In case you weren't sure, that's American Thinker (as opposed to Foreign Thought: the Journal for Lefty Political Saboteurs). You gotta love the way conservatives claim a copyright on all things American, wrapping their kook agit-prop in a mantle of patriotism. Enjoy these excerpts from Turley's essay, interleaved with my attempts at sane response:
"Conservatives and TEA Parties are continually branded ‘extreme right wing.’ However, we are, very simply, Republicans who stand firm for Republican principles."
Well, no: "Extreme right wing" would include the National Socialist Movement of J.T. Ready as well as some of the more militant "militia" groups. The claim is, however, typical of the hypersensitivity and tendency toward ridiculous exaggeration which characterizes conservatives, who often refer in print to liberal Democrats (or even center-left politicians like President Obama) as "extreme left wing." Complaining about Medicaid expansion, she writes:
"If you’re among those in the East Valley who care about the poor and believe they can be aided without enslavement to government..."
Again, this is absurd hyperbole: "enslavement" does not include free or heavily subsidized medical care. The provision of essential services might conceivably be called a "sop" by the politically cynical, but giving people something of fundamental value scarcely constitutes "enslavement."
Two problems with conservatives is that they are overemotional and intellectually lazy.

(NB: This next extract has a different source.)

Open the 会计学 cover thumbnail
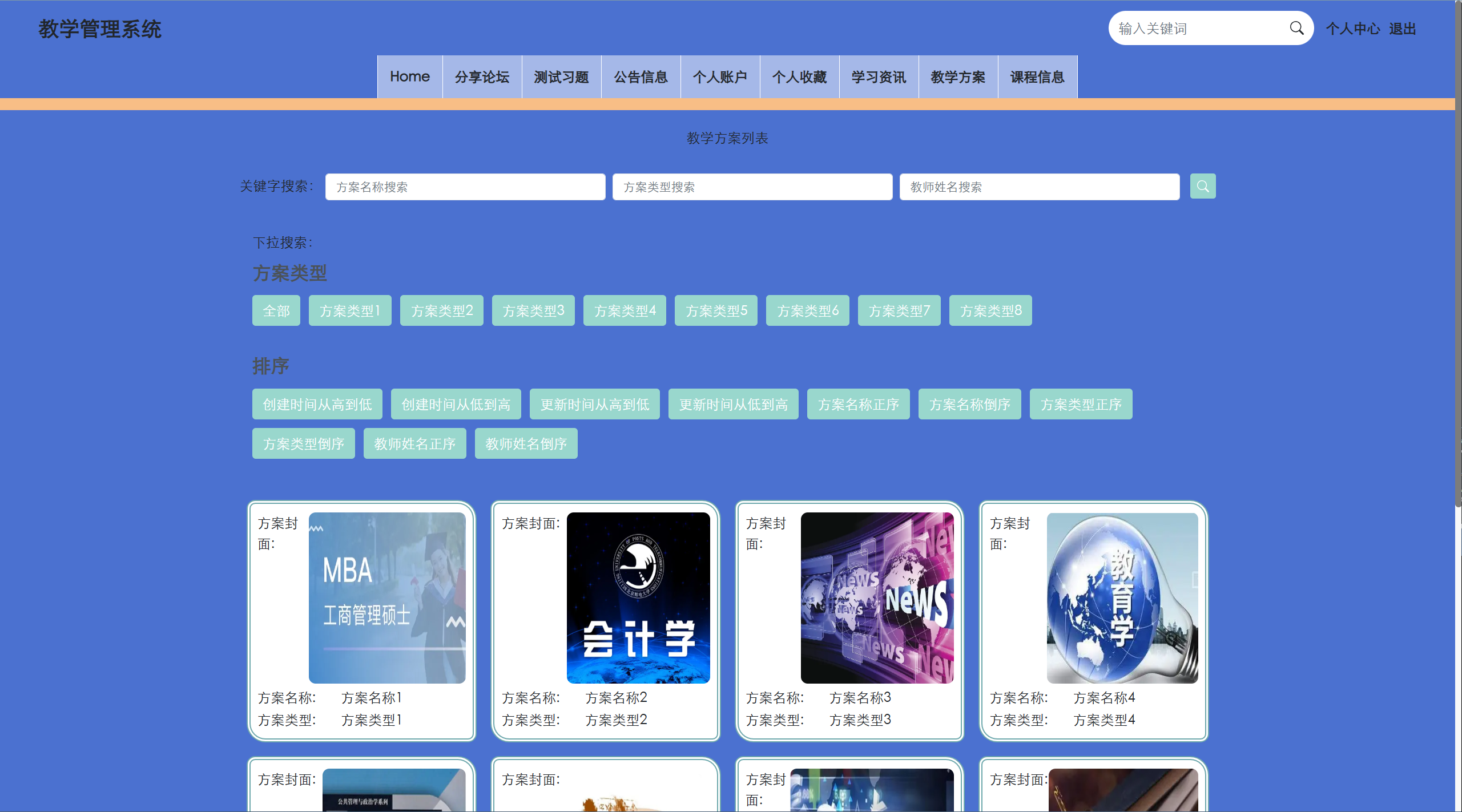638,597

Let's examine this from a logical standpoint:
Premise: Medical care (an essential service) is expensive.
Premise: Poor people can't afford expensive things.

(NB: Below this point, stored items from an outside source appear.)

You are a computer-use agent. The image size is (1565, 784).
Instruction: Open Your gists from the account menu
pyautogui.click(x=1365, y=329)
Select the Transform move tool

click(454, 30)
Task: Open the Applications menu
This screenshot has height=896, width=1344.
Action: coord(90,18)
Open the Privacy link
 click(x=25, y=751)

Conclusion: If poor people are to receive the essential service of medical care, someone else has to pay for it; someone with the money (i.e., the non-poor).
Premise: Voluntary contributions to strangers (i.e., charity) are inadequate to systematically and reliably fund medical services for the poor.
Conclusion: Contributions by the non-poor must be involuntary (i.e., paid for with taxes and/or mandatory fees).
I would have a lot more respect for conservatives (while still disagreeing with them) if they weren't so intellectually dishonest. At base their real objection isn't that poor people receiving essential services are "enslaved by government"; it's that they don't want to pay for the essential services of strangers and resent being forced to do so.
But it's very difficult to hold the moral high-ground, or be persuasive in public policy debate, if your argument is that self-interest trumps basic social obligations. That's why Randian libertarians are rare and "compassionate conservatism" is common. That's why absurd hyperbole such as "enslavement to government" is used to describe such things as the provision of medical care to those unable to afford it.
As the Rogue Columnist has written in his seminal overview of Arizona conservatism: "Arizona became a state at the height of the Progressive Era -- a political movement that sought to curb the influence of the wealthy and the corporations, empower average citizens and use government as a tool for social and economic progress. . . . The state voted for FDR every time. It was largely a Democratic state, heavily unionized even into the 1950s..."
While there is no sign whatsoever that the Republican majority will be overturned in either house of the state legislature (claims to the contrary typify conservative paranoia and exaggeration), it should be remembered that Republican control of state politics is neither consistent with the vision of the state's founders, nor the historical norm for Arizona.